Et la crise pourrait marquer un tournant dans une relation qui n'est plus désormais uniquement dictée par la mauvaise conscience allemande.
"Le traitement particulier d'Israël pour des raisons historiques arrive à ses limites avec le gouvernement Netanyahu", juge mercredi l'hebdomadaire allemand Der Spiegel, "notre faute historique ne peut pas amener l'Allemagne à accepter que le gouvernement israélien s'éloigne de plus en plus des valeurs que nous avions tenu jusqu'ici pour communes".
'Normaliser'
En réalité, "cela fait une vingtaine d'années que la tendance en Allemagne est de +normaliser+ les relations avec Israël, +normaliser+ a plutôt en général une connotation positive mais ici c'est l'inverse, il s'agit de mettre fin au statut unique de la relation avec Israël", estime Eldad Beck, auteur d'un livre sur "Merkel, Israël et les Juifs".
Pour cet observateur des relations germano-israéliennes, il s'agit d'une évolution profonde de la société allemande, en particulier de la jeune génération qui "veut mettre un terme à cette ombre qui l'empêche d'être une nation comme les autres".
Au lendemain de la Seconde guerre mondiale, le tout jeune État hébreu avait décidé de boycotter l'Allemagne de l'ouest. Jusqu'à la signature en 1952 d'un "accord de compensation économique", suivi en 1965 de l'établissement de relations diplomatiques entre les deux pays.
Le cinquantenaire de cette amitié a donné lieu en 2015 à de vibrantes commémorations à Berlin et Jérusalem.
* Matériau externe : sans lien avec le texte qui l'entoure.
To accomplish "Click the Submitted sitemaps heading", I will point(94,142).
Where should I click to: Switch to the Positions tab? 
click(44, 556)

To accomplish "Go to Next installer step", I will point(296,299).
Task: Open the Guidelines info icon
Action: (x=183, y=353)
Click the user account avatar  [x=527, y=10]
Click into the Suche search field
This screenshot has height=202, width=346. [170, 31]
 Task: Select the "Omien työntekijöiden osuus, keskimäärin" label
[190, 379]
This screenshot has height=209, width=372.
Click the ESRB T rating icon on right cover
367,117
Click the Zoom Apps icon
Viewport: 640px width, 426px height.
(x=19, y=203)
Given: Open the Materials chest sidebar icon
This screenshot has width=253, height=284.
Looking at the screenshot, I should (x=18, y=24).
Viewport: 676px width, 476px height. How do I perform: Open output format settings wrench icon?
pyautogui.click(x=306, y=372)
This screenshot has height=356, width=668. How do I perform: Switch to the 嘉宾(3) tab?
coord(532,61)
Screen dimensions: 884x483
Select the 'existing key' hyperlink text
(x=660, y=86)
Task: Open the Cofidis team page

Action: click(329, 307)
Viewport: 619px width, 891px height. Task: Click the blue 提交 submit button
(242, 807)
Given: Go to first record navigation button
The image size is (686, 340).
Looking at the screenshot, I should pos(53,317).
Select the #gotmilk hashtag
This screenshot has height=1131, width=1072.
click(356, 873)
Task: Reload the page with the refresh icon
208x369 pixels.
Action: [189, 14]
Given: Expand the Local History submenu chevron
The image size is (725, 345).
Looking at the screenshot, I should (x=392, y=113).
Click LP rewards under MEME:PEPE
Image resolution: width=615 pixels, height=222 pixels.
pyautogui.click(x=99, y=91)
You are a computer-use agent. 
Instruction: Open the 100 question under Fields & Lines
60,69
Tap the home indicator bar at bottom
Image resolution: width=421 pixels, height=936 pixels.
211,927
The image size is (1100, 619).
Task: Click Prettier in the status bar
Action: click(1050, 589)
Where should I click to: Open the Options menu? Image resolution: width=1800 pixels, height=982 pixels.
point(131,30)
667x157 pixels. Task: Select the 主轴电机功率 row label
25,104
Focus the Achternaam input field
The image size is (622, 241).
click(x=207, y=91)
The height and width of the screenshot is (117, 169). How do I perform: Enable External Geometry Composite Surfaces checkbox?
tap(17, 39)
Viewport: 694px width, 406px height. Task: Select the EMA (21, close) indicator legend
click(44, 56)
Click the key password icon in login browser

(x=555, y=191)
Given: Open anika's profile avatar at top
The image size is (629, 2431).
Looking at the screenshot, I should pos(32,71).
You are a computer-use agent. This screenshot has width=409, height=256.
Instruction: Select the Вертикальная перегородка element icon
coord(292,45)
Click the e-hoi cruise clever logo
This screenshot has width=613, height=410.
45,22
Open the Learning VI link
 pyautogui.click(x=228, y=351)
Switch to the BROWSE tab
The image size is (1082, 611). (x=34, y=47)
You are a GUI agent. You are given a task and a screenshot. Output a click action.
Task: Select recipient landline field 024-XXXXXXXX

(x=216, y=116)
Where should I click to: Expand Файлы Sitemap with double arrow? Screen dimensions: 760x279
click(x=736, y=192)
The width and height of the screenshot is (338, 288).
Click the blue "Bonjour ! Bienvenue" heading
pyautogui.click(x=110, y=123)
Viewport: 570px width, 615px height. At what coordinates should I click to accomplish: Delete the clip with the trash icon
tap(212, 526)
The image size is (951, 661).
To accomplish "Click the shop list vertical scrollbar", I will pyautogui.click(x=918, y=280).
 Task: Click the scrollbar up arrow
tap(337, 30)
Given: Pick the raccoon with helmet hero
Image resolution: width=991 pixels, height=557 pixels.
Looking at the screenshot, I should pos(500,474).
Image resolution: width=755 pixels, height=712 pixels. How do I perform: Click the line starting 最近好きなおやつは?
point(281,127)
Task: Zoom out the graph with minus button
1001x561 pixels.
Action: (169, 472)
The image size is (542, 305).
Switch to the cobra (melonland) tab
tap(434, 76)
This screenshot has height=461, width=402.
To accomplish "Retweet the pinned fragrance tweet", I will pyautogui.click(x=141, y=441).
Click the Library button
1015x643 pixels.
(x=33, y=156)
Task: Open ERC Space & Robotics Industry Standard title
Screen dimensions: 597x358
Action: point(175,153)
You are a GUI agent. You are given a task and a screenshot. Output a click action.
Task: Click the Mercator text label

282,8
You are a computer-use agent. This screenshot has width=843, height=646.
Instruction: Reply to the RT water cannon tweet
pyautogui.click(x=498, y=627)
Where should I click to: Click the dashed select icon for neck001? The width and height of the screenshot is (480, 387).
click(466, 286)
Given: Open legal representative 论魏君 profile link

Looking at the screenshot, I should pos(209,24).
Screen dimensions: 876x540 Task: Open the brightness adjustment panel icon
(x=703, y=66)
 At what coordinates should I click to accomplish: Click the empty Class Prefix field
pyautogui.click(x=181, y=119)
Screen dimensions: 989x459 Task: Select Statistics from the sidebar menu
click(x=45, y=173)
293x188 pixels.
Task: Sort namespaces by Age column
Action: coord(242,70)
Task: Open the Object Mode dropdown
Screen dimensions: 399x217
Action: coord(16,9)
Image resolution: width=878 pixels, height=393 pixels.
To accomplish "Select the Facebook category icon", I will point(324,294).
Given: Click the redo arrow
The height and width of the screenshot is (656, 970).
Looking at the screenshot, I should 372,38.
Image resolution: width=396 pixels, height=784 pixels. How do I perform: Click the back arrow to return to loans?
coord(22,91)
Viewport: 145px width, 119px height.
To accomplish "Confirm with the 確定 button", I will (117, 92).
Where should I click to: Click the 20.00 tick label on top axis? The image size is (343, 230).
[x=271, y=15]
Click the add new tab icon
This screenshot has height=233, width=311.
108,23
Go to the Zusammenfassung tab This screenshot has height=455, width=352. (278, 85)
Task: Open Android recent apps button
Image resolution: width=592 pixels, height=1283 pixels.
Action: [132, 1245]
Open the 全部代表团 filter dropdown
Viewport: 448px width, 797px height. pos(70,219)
Une occasion pour l'Allemagne de réitérer son soutien indéfectible à l'État hébreu, dont Angela Merkel a dit en 2008 que l'existence fait "partie de la raison d'État allemande".
- Accrocs -
Les premières failles sont apparues en janvier, lorsque le ministère allemand des Affaires étrangères a dit pour la première fois "douter" de la volonté de M. Netanyahu de parvenir à une solution à deux États, après le vote par le Parlement israélien d'une loi permettant à Israël de s'approprier de nouvelles terres palestiniennes en Cisjordanie occupée.
Dans la foulée, le gouvernement d'Angela Merkel a annoncé en février l'annulation, officiellement pour des problèmes d'agenda, de consultations annuelles entre les deux gouvernements.
Pour des raisons diplomatiques, "l'ajournement des consultations gouvernementales a été présenté comme un problème technique, il y a une volonté de ne pas laisser escalader cette histoire", indique à l'AFP le président d'une commission parlementaire allemande sur les relations avec Israël, Volker Beck.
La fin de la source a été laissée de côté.